Perempuan hebat kelahiran Jakarta 23 Januari 1978 ini mengikutu panggilan jiwanya untuk menolong kaum papa. Dialah Henny Kristianus (37). Sejak tahun 2007 ia mendirikan Yayasan Tangan Pengharapan. Ibu Tiga anak ini berkomitmen terus menjelajahi pelosok Tanah AIr dan memberikan kontribusi dibidang pendidikan, kesehatan, serta ekonomi guna meningkatkan kesejahteraan kaum papa.
Bagaimana ceritanya Anda bisa tertarik terjun di bidang kemanusiaan?
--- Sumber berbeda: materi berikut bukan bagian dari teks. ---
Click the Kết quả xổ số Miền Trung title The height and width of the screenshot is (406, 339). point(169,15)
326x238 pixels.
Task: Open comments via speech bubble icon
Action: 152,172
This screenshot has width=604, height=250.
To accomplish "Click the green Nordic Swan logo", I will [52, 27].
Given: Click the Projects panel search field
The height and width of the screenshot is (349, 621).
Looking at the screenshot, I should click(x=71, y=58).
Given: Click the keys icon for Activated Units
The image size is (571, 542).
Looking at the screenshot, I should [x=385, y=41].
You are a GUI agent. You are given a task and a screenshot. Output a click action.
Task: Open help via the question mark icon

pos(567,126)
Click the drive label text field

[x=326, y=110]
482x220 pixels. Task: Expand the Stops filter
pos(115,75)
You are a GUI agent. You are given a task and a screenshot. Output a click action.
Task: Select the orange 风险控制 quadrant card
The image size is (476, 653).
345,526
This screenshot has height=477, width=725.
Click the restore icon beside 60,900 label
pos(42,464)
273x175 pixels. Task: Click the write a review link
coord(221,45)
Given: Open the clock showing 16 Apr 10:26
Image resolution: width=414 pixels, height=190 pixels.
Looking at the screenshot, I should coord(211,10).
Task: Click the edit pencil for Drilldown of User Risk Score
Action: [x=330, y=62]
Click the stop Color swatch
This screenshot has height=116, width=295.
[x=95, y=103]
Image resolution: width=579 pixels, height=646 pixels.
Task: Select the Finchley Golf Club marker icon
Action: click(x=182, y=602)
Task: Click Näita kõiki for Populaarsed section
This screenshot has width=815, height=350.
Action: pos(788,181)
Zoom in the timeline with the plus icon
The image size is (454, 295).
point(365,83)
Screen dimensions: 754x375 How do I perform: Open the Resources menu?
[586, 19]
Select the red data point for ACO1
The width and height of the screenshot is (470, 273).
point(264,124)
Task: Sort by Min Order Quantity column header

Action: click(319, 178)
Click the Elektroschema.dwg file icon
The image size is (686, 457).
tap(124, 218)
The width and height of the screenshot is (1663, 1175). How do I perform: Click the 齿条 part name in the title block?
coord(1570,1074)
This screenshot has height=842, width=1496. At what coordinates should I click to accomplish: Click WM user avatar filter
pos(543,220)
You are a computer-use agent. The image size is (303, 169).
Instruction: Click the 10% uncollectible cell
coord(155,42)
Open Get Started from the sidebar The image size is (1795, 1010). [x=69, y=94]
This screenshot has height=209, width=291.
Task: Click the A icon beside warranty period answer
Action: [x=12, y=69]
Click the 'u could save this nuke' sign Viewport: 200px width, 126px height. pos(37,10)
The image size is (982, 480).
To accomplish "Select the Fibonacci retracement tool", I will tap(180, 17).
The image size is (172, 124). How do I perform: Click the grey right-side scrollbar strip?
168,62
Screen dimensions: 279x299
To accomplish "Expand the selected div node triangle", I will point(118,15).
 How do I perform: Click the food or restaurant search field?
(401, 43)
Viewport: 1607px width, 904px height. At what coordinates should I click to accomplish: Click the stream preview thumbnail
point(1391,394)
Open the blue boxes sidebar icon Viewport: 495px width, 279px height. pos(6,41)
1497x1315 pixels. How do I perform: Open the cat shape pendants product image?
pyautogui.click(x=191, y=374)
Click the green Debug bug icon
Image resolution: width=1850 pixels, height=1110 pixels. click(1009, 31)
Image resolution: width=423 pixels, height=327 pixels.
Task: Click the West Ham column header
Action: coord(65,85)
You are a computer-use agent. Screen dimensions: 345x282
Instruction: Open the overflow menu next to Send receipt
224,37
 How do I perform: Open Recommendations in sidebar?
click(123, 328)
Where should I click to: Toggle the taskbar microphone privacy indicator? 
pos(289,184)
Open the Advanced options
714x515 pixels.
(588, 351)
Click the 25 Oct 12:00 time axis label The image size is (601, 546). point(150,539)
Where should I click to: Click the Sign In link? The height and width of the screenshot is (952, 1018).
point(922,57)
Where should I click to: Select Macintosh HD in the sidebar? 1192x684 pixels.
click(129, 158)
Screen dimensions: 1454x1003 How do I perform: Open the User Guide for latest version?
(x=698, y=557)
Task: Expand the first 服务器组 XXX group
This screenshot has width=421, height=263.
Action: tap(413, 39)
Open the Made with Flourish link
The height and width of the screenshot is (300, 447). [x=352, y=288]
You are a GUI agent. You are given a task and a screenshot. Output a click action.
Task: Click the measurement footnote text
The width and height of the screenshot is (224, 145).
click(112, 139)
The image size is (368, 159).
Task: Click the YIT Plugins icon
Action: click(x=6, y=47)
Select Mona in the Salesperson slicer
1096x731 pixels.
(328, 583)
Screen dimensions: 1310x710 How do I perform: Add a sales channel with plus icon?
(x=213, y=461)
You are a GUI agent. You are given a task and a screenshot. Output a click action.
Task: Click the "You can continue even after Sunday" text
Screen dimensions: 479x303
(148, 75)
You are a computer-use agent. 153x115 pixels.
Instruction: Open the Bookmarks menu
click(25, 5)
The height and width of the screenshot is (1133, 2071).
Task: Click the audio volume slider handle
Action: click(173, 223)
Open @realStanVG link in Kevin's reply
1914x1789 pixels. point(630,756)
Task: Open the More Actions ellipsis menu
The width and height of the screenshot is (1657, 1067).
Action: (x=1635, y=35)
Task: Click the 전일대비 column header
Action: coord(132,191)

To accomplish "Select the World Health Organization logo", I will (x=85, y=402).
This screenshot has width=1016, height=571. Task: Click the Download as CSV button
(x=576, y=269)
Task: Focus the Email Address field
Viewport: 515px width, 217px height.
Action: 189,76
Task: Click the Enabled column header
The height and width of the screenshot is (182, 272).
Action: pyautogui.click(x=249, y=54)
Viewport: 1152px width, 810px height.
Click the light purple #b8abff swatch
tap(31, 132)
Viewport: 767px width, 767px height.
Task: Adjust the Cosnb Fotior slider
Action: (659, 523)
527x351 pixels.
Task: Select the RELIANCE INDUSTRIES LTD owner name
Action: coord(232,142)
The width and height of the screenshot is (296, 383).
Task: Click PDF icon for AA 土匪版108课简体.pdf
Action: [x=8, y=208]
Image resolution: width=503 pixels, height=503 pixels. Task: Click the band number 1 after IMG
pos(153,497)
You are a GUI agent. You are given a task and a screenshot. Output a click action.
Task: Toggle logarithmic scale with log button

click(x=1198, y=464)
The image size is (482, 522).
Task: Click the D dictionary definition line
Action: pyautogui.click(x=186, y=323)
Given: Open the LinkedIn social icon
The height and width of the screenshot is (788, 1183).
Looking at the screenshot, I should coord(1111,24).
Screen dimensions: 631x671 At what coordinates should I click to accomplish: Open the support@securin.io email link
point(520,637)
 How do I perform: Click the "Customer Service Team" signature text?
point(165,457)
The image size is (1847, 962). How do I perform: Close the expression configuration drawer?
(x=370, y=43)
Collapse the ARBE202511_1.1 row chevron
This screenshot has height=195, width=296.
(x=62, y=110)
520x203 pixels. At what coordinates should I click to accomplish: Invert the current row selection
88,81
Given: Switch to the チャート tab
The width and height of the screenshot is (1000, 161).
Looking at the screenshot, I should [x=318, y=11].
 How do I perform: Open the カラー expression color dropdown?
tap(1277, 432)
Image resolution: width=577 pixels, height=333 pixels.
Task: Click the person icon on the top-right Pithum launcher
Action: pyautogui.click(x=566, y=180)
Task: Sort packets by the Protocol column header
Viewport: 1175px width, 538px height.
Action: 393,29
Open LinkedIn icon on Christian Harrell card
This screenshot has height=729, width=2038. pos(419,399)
Dulu, saya pernah mengalami masa sulit, ditinggalkan orangtua sejak umur 10 tahun. Kedua orangtua bercerai dan masing-masing menikah kembali. Saya lahir dari keluarga broken home. Hidup pun dari belas kasihan kerabat. Karena tidak tahu orangtua di mana, saya, kakak dan adik hidup seperti terdampar. Kakak diadopsi paman sejak tahun 1993 dan kemudian bermigrasi ke Australia. Adik saya pernah terkena narkoba, sempat overdosis dua kali. Wah, pokoknya hidup kami hancur-hancuran.
Ketika umur 18 tahun, saya dibuang ke Australia. Sepertinya keren ya, dibuang ke luar negeri, tapi kenyataannya hidup saya betul-betul penuh perjuangan. Saya pernah berjualan kue, pernah jadi tukang masak, jadi kasir, pokoknya keras sekali hidup di Australia. Untuk mengirit biaya hidup dan bisa bayar sekolah sendiri, saya bahkan harus rela tinggal di ruang tamu, itupun karena belas kasihan teman-teman yang sharing apartemen.
Oleh karena itu, saya bisa merasakan betul bagaimana rasanya menjadi orang susah dan tak punya orangtua. Yah, mungkin ini sudah jalan Tuhan.
Lalu, bagaimana awalnya mendirikan Yayasan Tangan Pengharapan?
Semua bermula sejak kepulangan saya ke Tanah Air tanggal 26 Januari 2006. Sebelumnya saya tinggal, kuliah dan menikah di Australia. Saat itu saya minta izin ke suami, Yoanes Kristianus, ingin beristirahat 2 bulan dan pulang ke rumah mama pasca melahirkan si kembar, Chloe Kristianus (10) dan Zoe Kristianus (10). Saat itu mereka baru berusia 4 bulan. Suami setuju dan mengantar ke Indonesia, kemudian dia kembali ke Australia mengurus bisnis kami di sana.
Selama di Indonesia, suara hati sepertinya menyuruh saya tinggal, tapi saat itu masih enggak jelas maksudnya apa. Setelah dua bulan berlalu, suami datang menjemput. Saya bertanya, bagaimana kalau tinggal di Indonesia saja? Tentu ini keputusan yang cukup “gila” mengingat di Australia kami sudah mendapatkan Permanent Residence (PR). Hidup kami bisa dibilang mapan, ada rumah, bisnis bagus, keluarga besar di sana juga. Sementara kalau pulang ke Indonesia berarti kami harus memulai semuanya dari nol.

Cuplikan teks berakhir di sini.